La mesure dans laquelle les biens du monde réel seront protégés contre leurs homologues virtuels dans les métavers reste incertaine. Selon l’article 10 de la loi britannique de 1994 sur les marques, il doit y avoir confusion quant à la source des biens ou des services pour prouver la contrefaçon. Dans quelle mesure un produit ou des données téléchargeables peuvent-ils être similaires à, disons, une paire de baskets physiques ? Les deux ont des finalités intrinsèquement différentes et appartiennent à des catégories différentes – le degré de similitude, dans ce cas, sera une question de fait et, comme on peut s’y attendre, les marques de renom seront davantage protégées.
« Certains pourraient faire valoir, à propos des produits de marque, qu’il ne s’agit pas de comparer un logiciel ou des données et un sac à main en cuir, mais que tant le sac à main numérique que sa version réelle sont des indicateurs de l’identité de son porteur. En l’état actuel du droit, ces arguments risquent d’être considérés comme exagérés », déclare Dean Reavill, responsable des questions commerciales, de la propriété intellectuelle et de la technologie au cabinet d’avocats britannique Travers Smith.
Les questions de droits d’auteur et de contrefaçon de marques ne feraient pas l’objet d’autant de discussions si ce n’était de l’affaire en cours et très médiatisée opposant Hermès à l’artiste américain Mason Rothschild. Rothschild a frappé et vendu des TNT MetaBirkin représentant les sacs à main emblématiques de la marque, recouverts de fourrure colorée. La maison a allégué que Rothschild avait violé les marques déposées du Birkin, tandis que l’artiste, invoquant le premier amendement (qui garantit la protection de la liberté d’expression), a affirmé que ses œuvres étaient « un commentaire sur l’histoire de la mode en matière de cruauté envers les animaux ». Le plaidoyer initial n’a pas permis de rejeter les réclamations d’Hermès, même si, en vertu du droit américain, le droit à la liberté d’expression l’emporte normalement sur les réclamations pour violation de marque.

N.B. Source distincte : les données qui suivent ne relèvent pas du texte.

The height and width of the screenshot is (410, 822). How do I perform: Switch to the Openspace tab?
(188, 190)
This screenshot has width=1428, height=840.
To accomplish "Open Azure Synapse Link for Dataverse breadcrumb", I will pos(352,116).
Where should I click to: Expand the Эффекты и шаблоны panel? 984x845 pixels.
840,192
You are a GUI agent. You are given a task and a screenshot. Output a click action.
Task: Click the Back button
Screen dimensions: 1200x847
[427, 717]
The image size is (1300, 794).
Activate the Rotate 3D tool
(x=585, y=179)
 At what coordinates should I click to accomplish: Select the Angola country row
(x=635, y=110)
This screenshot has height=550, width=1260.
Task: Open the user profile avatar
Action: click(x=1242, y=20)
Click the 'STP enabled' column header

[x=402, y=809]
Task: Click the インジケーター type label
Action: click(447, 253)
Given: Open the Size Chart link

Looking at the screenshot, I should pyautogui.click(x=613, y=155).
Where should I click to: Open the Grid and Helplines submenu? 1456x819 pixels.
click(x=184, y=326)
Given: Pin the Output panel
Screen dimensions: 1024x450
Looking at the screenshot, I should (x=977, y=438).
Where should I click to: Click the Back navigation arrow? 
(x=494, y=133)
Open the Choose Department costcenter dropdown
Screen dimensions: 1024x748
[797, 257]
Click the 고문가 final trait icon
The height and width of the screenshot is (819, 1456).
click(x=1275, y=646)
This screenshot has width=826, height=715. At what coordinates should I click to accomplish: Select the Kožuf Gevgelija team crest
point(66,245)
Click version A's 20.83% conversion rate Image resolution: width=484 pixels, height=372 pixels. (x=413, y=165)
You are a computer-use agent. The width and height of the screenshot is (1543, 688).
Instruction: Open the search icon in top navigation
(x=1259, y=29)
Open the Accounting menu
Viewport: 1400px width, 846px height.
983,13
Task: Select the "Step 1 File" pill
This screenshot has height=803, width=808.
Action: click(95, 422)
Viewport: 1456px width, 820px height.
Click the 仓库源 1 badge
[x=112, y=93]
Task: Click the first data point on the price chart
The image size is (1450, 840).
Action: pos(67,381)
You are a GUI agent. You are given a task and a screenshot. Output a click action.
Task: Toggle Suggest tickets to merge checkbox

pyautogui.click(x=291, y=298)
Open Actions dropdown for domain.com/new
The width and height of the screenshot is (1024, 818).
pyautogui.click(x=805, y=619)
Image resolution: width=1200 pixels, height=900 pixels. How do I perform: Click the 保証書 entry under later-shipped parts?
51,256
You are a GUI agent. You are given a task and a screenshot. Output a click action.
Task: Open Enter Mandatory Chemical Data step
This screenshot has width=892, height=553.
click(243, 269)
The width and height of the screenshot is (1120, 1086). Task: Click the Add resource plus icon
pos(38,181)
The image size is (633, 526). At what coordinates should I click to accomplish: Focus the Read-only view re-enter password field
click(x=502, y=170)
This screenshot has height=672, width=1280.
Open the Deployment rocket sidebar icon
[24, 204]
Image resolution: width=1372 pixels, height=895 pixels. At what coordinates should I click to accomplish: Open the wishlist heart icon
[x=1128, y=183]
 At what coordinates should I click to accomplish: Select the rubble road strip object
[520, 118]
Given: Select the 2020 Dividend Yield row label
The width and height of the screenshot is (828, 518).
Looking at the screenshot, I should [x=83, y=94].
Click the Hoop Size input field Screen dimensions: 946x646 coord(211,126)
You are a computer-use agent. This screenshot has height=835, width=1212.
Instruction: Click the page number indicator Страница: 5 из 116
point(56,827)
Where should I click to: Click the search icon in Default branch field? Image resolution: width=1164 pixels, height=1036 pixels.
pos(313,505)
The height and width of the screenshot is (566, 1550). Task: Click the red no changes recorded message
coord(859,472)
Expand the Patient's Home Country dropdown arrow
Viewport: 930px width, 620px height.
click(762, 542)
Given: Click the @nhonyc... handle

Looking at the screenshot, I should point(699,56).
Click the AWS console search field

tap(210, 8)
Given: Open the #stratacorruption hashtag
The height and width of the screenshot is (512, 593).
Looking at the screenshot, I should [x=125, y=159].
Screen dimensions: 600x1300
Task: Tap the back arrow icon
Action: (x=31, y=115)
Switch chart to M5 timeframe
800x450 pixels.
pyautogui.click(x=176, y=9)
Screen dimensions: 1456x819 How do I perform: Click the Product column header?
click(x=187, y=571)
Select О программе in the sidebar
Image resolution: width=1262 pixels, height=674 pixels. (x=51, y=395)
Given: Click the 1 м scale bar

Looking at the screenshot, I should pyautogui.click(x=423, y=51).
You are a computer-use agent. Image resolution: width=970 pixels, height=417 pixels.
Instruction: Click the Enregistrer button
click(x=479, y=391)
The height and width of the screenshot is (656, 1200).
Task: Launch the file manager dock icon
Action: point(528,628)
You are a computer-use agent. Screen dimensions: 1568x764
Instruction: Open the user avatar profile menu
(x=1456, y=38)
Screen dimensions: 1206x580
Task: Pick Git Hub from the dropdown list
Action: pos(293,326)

« L’affaire testera les limites des marques jouissant d’une réputation et de la liberté d’expression artistique concernant des produits différents », déclare Elena Varese, avocate principale du département de propriété intellectuelle et de technologie du cabinet d’avocats multinational DLA Piper. Sans vouloir faire de prédictions directes, il y a des raisons de spéculer que Hermès pourrait avoir cette affaire dans le, euh, sac. Dans le passé, la marque a réussi à faire interdire l’utilisation d’une silhouette Kelly en deux dimensions sur des sacs en tissu.
Les NFT, les métavers, la blockchain, les crypto-monnaies et d’autres inventions qui n’intéressaient auparavant que les bros de la fintech et les habitants de Silicon-Valley sont en train de faire des émules parmi les marques de luxe, les détaillants et les designers. Qui aurait cru que Philipp Plein lancerait la tendance en août 2021, lorsqu’il a commencé à accepter les paiements en cryptomonnaie ? La fanfare mise à part, les métavers et leurs attributs constituent un territoire juridique non testé, qui, bien que décentralisé en théorie, n’est peut-être pas si souverain que cela.